* Selection

Then the second half calculates a transform matrix and generates some hard coded lines:

            worldx *= 50;
            worldy *= 50;
            float3x3 trans = {
                worldx.x, worldy.x, player.position.x,
                worldx.y, worldy.y, player.position.y,
                0, 0, 1
            };

            int lineIdx = AllocLines(5);
            
            float2 leftcorner = mulpoint(trans, float2(-0.7, -1));
            float2 rightcorner = mulpoint(trans, float2(0.7, -1));
            float2 tip = mulpoint(trans, float2(0, 1));
            float2 leftback = mulpoint(trans, float2(-0.2, -0.7f));
            float2 rightback = mulpoint(trans, float2(0.2, -0.7f));

            AddLine(lineIdx++, leftcorner, tip);
            AddLine(lineIdx++, rightcorner, tip);
            AddLine(lineIdx++, leftcorner, leftback);
            AddLine(lineIdx++, rightcorner, rightback);
            AddLine(lineIdx++, leftback, rightback);


Those vectors look roughly right I think. Side by side with the video:

shipsidebyside

After a bit of debugging, I’ve found the bool types in KeyState appeared to be causing problems. Seems odd, but I can fix it with ints and don’t fancy digging too deep right now. Once that’s sorted, we have a game sort of…

Quickly add screen wrapping…

            //wrap player (note: better version should handle overshoot amount)

* Data to process

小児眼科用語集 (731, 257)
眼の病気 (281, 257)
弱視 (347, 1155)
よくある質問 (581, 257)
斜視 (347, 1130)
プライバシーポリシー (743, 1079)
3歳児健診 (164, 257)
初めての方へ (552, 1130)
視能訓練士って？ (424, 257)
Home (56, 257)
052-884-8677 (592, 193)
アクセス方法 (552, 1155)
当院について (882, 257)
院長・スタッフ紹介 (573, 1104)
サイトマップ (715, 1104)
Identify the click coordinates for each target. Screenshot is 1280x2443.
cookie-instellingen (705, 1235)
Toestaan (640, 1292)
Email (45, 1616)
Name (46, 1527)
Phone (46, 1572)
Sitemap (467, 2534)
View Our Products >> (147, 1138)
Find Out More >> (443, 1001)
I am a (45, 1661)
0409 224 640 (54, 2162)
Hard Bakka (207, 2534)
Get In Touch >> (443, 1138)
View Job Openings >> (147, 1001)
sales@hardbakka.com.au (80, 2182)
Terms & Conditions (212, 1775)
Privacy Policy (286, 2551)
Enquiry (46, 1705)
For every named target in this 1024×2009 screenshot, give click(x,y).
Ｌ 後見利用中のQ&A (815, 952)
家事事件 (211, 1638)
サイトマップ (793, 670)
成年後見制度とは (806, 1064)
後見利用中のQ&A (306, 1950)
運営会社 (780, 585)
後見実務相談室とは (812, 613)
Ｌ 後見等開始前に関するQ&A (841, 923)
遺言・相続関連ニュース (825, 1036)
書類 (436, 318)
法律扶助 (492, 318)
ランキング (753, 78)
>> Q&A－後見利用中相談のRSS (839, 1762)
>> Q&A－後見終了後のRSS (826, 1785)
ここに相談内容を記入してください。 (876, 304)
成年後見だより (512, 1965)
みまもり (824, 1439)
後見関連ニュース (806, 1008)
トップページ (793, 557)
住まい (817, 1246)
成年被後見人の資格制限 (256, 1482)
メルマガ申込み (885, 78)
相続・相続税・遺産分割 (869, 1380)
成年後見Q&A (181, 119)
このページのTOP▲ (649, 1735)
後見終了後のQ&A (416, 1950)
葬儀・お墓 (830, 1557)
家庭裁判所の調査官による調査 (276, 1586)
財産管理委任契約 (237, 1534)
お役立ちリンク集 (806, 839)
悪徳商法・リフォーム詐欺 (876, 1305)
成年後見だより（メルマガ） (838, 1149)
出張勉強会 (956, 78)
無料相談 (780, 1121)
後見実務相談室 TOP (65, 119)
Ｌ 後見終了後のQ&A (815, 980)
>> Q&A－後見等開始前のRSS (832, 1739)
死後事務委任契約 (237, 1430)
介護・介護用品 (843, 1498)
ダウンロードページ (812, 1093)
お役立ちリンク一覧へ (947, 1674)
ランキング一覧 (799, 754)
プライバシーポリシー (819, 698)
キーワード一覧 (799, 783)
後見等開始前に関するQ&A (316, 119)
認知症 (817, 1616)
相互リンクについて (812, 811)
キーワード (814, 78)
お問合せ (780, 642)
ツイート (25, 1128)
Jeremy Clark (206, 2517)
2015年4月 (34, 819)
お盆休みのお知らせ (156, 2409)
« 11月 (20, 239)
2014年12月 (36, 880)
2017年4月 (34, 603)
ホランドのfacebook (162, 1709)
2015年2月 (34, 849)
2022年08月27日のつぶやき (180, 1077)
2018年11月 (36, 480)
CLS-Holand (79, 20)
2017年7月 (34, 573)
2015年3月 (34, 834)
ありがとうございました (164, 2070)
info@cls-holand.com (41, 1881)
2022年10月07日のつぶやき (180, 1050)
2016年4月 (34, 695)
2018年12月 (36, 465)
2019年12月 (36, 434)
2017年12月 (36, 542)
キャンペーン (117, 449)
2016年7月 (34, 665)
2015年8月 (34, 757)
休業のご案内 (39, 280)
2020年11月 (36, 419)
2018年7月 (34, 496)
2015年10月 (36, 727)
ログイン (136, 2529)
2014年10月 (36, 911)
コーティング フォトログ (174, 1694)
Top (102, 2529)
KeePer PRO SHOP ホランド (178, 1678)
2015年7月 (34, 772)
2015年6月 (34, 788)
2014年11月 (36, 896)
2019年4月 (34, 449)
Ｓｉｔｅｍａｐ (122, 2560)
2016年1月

* Requirements
**A)** From the records, copy out the lines from the one with "2022年08月27日のつぶやき (180, 1077)" up to and including the one with "2015年6月 (34, 788)", unchanged.
**B)** Extend the write-up on building the ship game, picking up right after its last line.
The write-up on building the ship game and the records are unrelated to each other.

* Answers
**A)**
2022年08月27日のつぶやき (180, 1077)
2018年11月 (36, 480)
CLS-Holand (79, 20)
2017年7月 (34, 573)
2015年3月 (34, 834)
ありがとうございました (164, 2070)
info@cls-holand.com (41, 1881)
2022年10月07日のつぶやき (180, 1050)
2016年4月 (34, 695)
2018年12月 (36, 465)
2019年12月 (36, 434)
2017年12月 (36, 542)
キャンペーン (117, 449)
2016年7月 (34, 665)
2015年8月 (34, 757)
休業のご案内 (39, 280)
2020年11月 (36, 419)
2018年7月 (34, 496)
2015年10月 (36, 727)
ログイン (136, 2529)
2014年10月 (36, 911)
コーティング フォトログ (174, 1694)
Top (102, 2529)
KeePer PRO SHOP ホランド (178, 1678)
2015年7月 (34, 772)
2015年6月 (34, 788)

**B)**
            player.position = player.position >= 0 ? player.position : float2(1024, 768);
            player.position = player.position <= float2(1024,768) ? player.position  : 0;

This quick and dirty version could be better by handling the fact that if they overshoot by k pixels, they shoot come back k pixels from the other side. Pain in the ass though!

The thrust in the video looks like it’s just a flashing triangle, maybe with a bit of randomness thrown in. To achieve this, I’ll pass through the frame number, which is fed into a wang hash based random number generator. Then some cheeky code to add the extra triangle when thrusting:


            int thrustframe = (_frame / 4);
            if (thrust > 0 && (thrustframe &1)) {
                lineIdx = AllocLines(2);
                float2 thrustback = mulpoint(trans, float2(0.0f, -1.5f-wang_rand(thrustframe)*0.15f));
                AddLine(lineIdx++, leftback, thrustback);
                AddLine(lineIdx++, rightback, thrustback);
            }

Asteroids

Just like with players, I’ll define a structure for the asteroid state, with a bit of extra data in:

    public struct AsteroidState {
        public Vector2 position;
        public float rotation;
        public Vector2 velocity;
        public int alive;
        public float radius;
        public int level;
    }

As before, I create a buffer for this, and init a randomly placed, sensible set of asteroids:

        AsteroidState[] initAsteroids = new AsteroidState[MAX_ASTEROIDS];
        for(int i = 0; i < START_ASTEROIDS; i++) {             while(true) {                 initAsteroids[i].position = new Vector2(Random.Range(0f, 1024f), Random.Range(0f, 768f));                 if ((initAsteroids[i].position - initPlayer[0].position).magnitude > 200f)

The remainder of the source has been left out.